Dans cette situation inverse (augmentation au lieu de la baisse de la phosphorylation dans l'expérience génétique), les souris traitées réussissent moins bien sur les tests de mémoire à long terme, comparées aux souris normales. La stimulation répétée chez ces souris traitées ne déclenche que la plasticité synaptique à court terme.
Ces deux expériences montrent donc que la mémoire à long terme est facilitée par la baisse de la phosphorylation d'elF2alpha, tandis qu'elle est entravée par l'augmentation de la phosphorylation d'elF2alpha.

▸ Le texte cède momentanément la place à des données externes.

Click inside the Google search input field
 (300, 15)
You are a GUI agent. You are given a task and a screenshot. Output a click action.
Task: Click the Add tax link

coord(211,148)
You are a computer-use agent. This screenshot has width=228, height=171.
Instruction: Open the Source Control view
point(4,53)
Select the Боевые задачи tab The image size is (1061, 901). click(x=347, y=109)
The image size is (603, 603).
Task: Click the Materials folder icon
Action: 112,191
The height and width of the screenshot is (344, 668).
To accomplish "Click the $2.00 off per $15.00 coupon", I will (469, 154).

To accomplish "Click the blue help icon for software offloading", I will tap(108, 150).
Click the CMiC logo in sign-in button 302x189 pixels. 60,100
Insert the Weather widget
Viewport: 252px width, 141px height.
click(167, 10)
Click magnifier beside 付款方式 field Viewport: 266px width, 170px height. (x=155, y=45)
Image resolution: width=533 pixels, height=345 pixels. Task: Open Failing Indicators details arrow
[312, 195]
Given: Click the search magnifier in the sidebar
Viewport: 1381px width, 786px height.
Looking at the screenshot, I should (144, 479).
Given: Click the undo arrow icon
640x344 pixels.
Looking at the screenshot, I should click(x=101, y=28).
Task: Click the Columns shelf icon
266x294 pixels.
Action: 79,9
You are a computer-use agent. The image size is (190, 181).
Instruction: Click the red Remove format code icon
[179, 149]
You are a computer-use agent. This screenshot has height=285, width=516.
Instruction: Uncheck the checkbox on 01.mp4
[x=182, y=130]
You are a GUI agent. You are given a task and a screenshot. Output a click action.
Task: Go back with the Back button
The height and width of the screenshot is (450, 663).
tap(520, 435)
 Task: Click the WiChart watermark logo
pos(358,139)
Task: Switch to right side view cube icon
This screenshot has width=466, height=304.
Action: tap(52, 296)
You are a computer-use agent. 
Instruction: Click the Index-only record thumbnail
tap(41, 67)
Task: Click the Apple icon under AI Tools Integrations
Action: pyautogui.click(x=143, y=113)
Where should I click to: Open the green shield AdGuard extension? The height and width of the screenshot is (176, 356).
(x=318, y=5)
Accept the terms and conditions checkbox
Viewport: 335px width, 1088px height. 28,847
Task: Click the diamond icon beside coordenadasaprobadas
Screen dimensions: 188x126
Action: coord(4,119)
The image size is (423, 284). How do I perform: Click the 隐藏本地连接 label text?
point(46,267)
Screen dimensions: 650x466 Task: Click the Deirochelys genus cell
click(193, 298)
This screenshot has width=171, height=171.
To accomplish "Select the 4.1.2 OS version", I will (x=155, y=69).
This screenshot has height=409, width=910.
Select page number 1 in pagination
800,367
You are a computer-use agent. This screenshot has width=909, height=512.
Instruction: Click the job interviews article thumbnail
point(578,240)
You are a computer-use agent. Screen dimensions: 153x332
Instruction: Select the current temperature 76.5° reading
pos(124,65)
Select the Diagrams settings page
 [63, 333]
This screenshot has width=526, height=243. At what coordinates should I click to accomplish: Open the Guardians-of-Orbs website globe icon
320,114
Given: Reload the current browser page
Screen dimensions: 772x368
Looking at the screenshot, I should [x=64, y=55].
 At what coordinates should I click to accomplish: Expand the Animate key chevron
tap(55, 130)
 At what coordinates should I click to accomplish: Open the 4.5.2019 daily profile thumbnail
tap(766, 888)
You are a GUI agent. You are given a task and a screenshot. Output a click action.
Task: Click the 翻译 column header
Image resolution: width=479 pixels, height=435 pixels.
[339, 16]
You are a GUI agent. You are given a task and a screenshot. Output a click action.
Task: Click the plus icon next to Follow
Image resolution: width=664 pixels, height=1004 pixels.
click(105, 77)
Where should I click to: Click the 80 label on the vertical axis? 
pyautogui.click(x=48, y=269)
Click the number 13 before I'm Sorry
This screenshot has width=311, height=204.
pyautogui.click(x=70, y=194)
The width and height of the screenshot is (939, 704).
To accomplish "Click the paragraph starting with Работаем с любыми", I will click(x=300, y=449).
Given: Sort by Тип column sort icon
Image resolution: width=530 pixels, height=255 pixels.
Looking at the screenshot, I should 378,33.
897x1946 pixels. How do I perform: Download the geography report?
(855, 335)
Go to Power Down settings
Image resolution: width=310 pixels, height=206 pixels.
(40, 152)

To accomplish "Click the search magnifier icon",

«Ces résultats confirment l'idée selon laquelle la phosphorylation d'elF2alpha constitue un point clé bidirectionnel du contrôle de la mémoire», souligne le Dr Costa-Mattioli.
Comme le notent les chercheurs, «ces données étayent solidement la notion que, dans des conditions physiologiques, une baisse de phosphorylation d'elF2alpha constitue une étape cruciale pour l'activation de l'expression génique qui mène aux changements synaptiques à long terme indispensables pour la formation de la mémoire. Nos données suggèrent que ATF4 est un régulateur important de ces processus».
«Cela soulève également la possibilité intéressante que des régulateurs de la traduction puissent servir de cibles thérapeutiques pour améliorer la mémoire, par exemple dans des troubles accompagnés de perte de mémoire», ajoutent-ils.
Costa-Mattioli et coll. « Cell », 6 avril 2007, p. 195.